[Stored items]

=== Section Start ===

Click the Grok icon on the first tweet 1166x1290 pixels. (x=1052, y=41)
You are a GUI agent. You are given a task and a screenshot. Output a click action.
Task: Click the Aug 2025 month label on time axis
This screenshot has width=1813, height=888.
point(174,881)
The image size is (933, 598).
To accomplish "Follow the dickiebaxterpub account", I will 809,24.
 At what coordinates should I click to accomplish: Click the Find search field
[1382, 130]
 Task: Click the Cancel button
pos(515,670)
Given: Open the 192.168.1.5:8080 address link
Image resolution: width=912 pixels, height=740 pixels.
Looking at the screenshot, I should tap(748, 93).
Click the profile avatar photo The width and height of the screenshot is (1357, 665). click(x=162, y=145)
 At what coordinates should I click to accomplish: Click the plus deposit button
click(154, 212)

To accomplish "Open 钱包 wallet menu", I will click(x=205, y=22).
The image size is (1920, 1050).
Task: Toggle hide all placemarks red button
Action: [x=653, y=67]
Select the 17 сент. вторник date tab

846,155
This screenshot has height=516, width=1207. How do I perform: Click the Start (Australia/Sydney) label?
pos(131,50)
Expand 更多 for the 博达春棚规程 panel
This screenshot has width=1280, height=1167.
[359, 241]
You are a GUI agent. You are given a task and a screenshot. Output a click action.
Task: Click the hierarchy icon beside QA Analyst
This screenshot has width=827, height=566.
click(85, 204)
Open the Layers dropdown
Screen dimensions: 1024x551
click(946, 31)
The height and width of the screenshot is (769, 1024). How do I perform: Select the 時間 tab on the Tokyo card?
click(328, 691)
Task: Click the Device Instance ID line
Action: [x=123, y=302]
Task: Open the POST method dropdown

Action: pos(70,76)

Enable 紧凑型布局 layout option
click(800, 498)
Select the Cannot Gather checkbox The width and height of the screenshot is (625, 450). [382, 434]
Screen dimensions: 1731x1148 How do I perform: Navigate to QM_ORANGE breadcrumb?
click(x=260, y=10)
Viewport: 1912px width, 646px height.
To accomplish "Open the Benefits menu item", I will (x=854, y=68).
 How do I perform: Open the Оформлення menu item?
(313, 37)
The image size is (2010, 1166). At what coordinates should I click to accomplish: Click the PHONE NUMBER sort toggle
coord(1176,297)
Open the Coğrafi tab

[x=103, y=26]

=== Section End ===

**What is needed**
Repeat, word for word, all the lines above.

**Written answer**
Click the Grok icon on the first tweet 1166x1290 pixels. (x=1052, y=41)
You are a GUI agent. You are given a task and a screenshot. Output a click action.
Task: Click the Aug 2025 month label on time axis
This screenshot has width=1813, height=888.
point(174,881)
The image size is (933, 598).
To accomplish "Follow the dickiebaxterpub account", I will 809,24.
 At what coordinates should I click to accomplish: Click the Find search field
[1382, 130]
 Task: Click the Cancel button
pos(515,670)
Given: Open the 192.168.1.5:8080 address link
Image resolution: width=912 pixels, height=740 pixels.
Looking at the screenshot, I should tap(748, 93).
Click the profile avatar photo The width and height of the screenshot is (1357, 665). click(x=162, y=145)
 At what coordinates should I click to accomplish: Click the plus deposit button
click(154, 212)

To accomplish "Open 钱包 wallet menu", I will click(x=205, y=22).
The image size is (1920, 1050).
Task: Toggle hide all placemarks red button
Action: [x=653, y=67]
Select the 17 сент. вторник date tab

846,155
This screenshot has height=516, width=1207. How do I perform: Click the Start (Australia/Sydney) label?
pos(131,50)
Expand 更多 for the 博达春棚规程 panel
This screenshot has width=1280, height=1167.
[359, 241]
You are a GUI agent. You are given a task and a screenshot. Output a click action.
Task: Click the hierarchy icon beside QA Analyst
This screenshot has width=827, height=566.
click(85, 204)
Open the Layers dropdown
Screen dimensions: 1024x551
click(946, 31)
The height and width of the screenshot is (769, 1024). How do I perform: Select the 時間 tab on the Tokyo card?
click(328, 691)
Task: Click the Device Instance ID line
Action: [x=123, y=302]
Task: Open the POST method dropdown

Action: pos(70,76)

Enable 紧凑型布局 layout option
click(800, 498)
Select the Cannot Gather checkbox The width and height of the screenshot is (625, 450). [382, 434]
Screen dimensions: 1731x1148 How do I perform: Navigate to QM_ORANGE breadcrumb?
click(x=260, y=10)
Viewport: 1912px width, 646px height.
To accomplish "Open the Benefits menu item", I will (x=854, y=68).
 How do I perform: Open the Оформлення menu item?
(313, 37)
The image size is (2010, 1166). At what coordinates should I click to accomplish: Click the PHONE NUMBER sort toggle
coord(1176,297)
Open the Coğrafi tab

[x=103, y=26]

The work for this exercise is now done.